Sabtu, 21 Agustus 2010

Ayo Mudik!!!


Tradisi mudik Lebaran melekat erat dengan Idul Fitri. Kerinduan pulang kampung menetralisasi kerepotan, bahkan jadi pemanis kemenangan.
Mudik merupakan potret dialektika budaya yang sudah berlangsung berabad-abad. Said Aqiel Siradj menempatkannya dalam konteks keberagamaan: kembali ke fitrah sebagai upaya kesalehan yang bersifat spiritualvertikal yang konkret, dimaknai lewat jalan kesalehan sosio-horizontal. Silaturahim menjadi sarana sekaligus hasil.
Dalam konteks sosio-horizontal, tradisi mudik bisa menjadi cermin pasang-surutnya kehidupan. Jumlah pemudik bisa dijadikan salah satu faktor walaupun tidak otomatis.

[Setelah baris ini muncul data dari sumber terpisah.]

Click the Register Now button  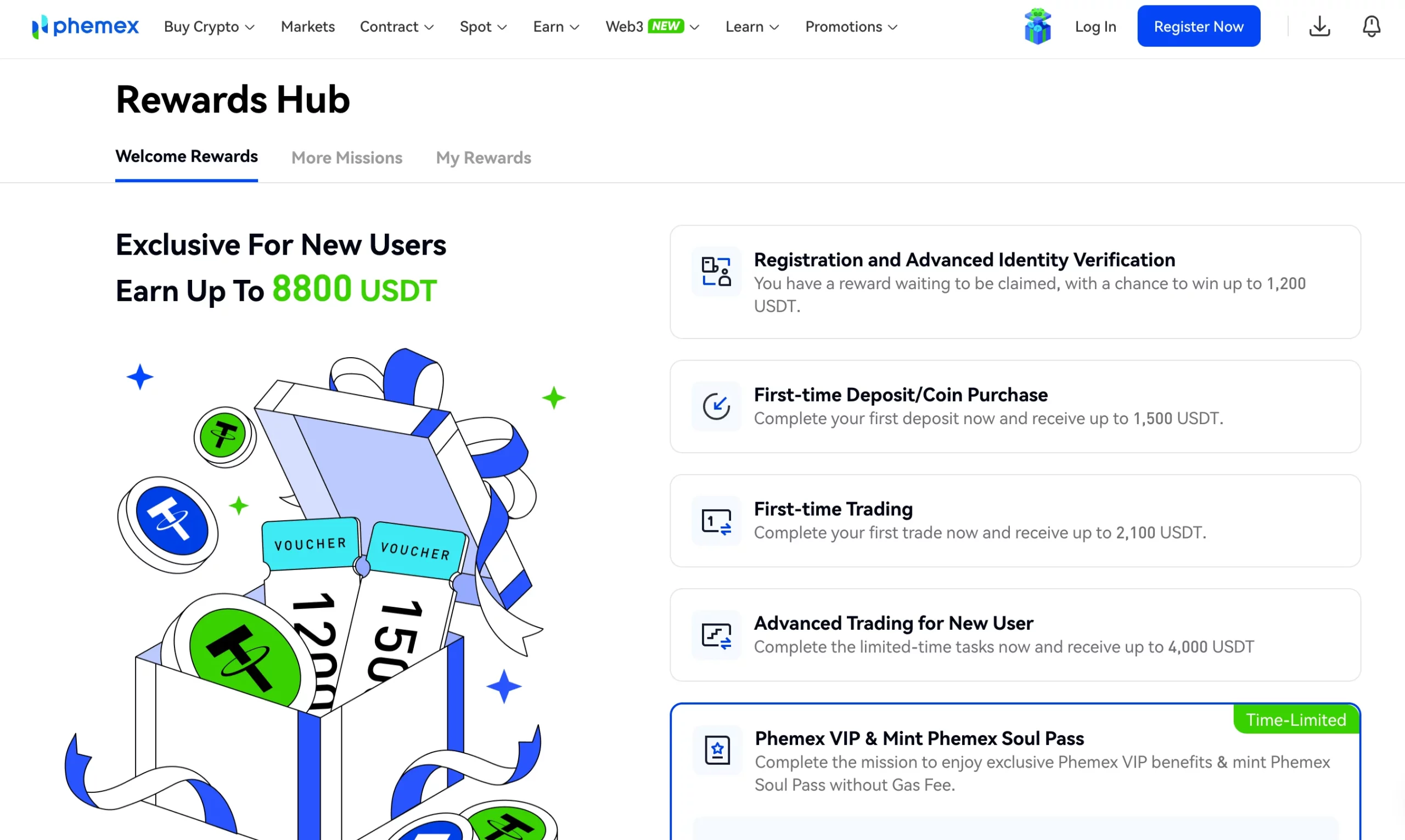pos(1198,26)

Membesarnya jumlah pemudik tidak selalu menjadi cermin kemajuan, bahkan bisa sebaliknya.
Jumlah pemudik dari Jakarta tahun ini hampir 16 juta (tahun lalu 15 juta), tidak otomatis menunjukkan membaiknya pertumbuhan ekonomi. Pertambahan jumlah itu mungkin mengisyaratkan semakin sedikitnya lapangan kerja di pedesaan—berbanding lurus dengan kemiskinan—sehingga semakin banyak orang bermigrasi.

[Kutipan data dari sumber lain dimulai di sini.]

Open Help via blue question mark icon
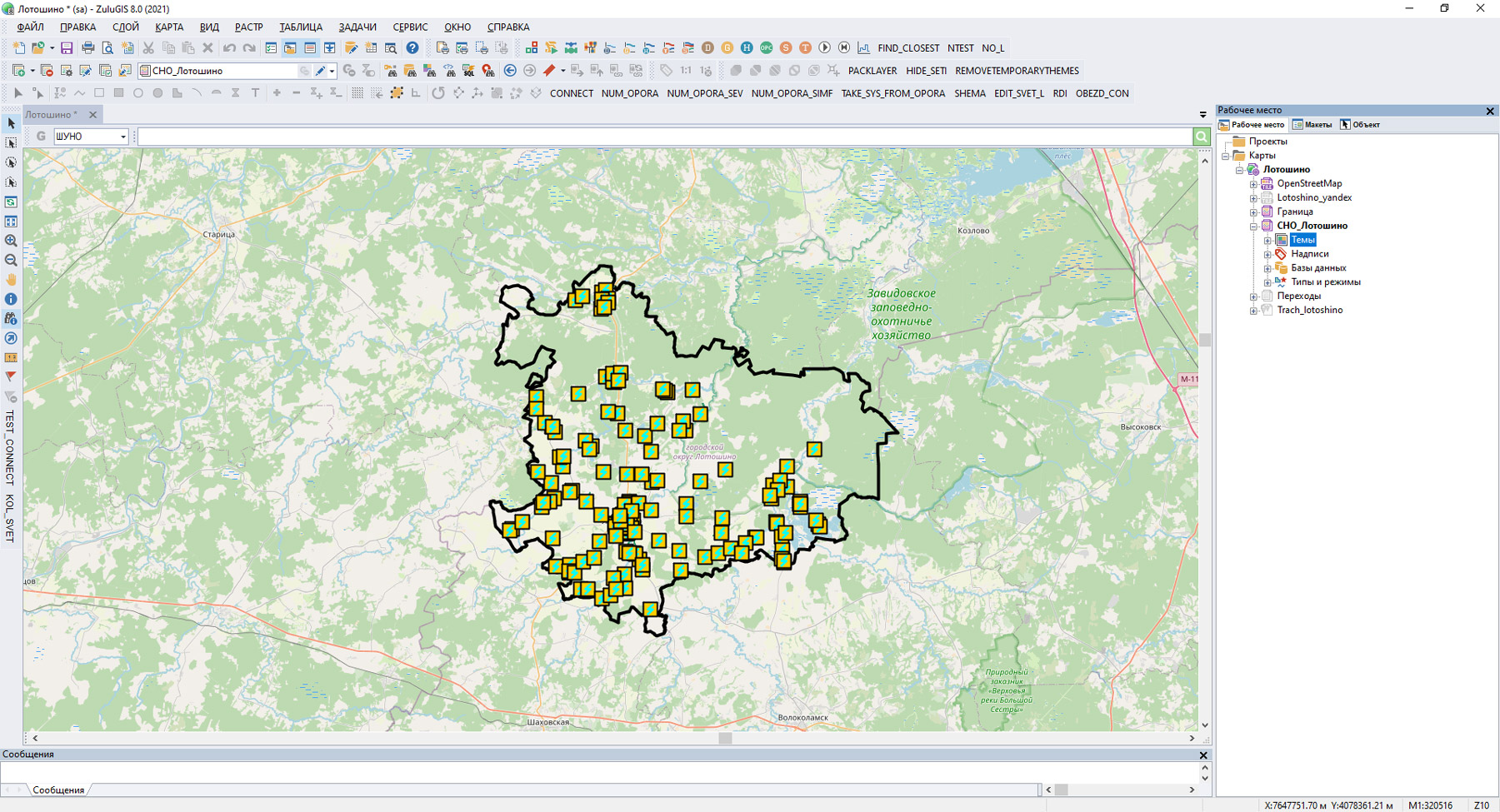This screenshot has height=812, width=1500. [x=412, y=48]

Migrasi berkaitan dengan pertumbuhan ekonomi nasional. Jakarta yang luasnya 0,03 persen, dengan jumlah penduduk sekitar 14,2 persen dari total Indonesia, dalam kenyataan menjadi pusat kegiatan sektor finansial, yang mendorong migrasi.
Ada ahli mengatakan mudik sebagai counterstream (arus balik) migrasi (stream). Membuat keputusan bermigrasi, diikuti kesiapan perubahan psikologis. Kebiasaan-kebiasaan di kampung halaman tidak bisa lagi dilakukan sebagai migran Jakarta.
Kerinduan seperti itu dipenuhi saat pulang kampung di kala mudik. Ditambah ibadah Idul Fitri sebagai kembali ke fitrah—kerinduan yang amat manusiawi—tradisi mudik pun berkelitan antara sosial-budaya-ekonomi dan keberagamaan.
Kelitan inilah yang membuat tradisi mudik menjadi istimewa. Kita bangga terus berkembangnya tradisi mudik. Penyediaan sarana angkutan sehingga pemudik bisa melakukan penziarahan rohani dan sosial merupakan keharusan mutlak. Keberhasilan dan ketidakberhasilan menyelenggarakan sarana angkutan dan pengamanan yang memadai jadi kriteria kinerja birokrasi.
Lewat televisi maupun media cetak kita menyaksikan kerepotan tahunan. Kita menyaksikan ritus rutin tahunan tersebut berlangsung serupa dari tahun ke tahun. Seharusnya kita malu kedodoran dan grubyak-grubyuk selalu berulang.
Tradisi mudik Lebaran menyampaikan pesan konkret. Kita masih perlu terus belajar menangani masalah-masalah yang berkaitan dengan kepentingan umum. Sekali ini, karena sifatnya berkelitan menyatu keberagamaan dan sosial budaya, penanganan yang baik bagi pemudik pun membawa berkah berlimpah.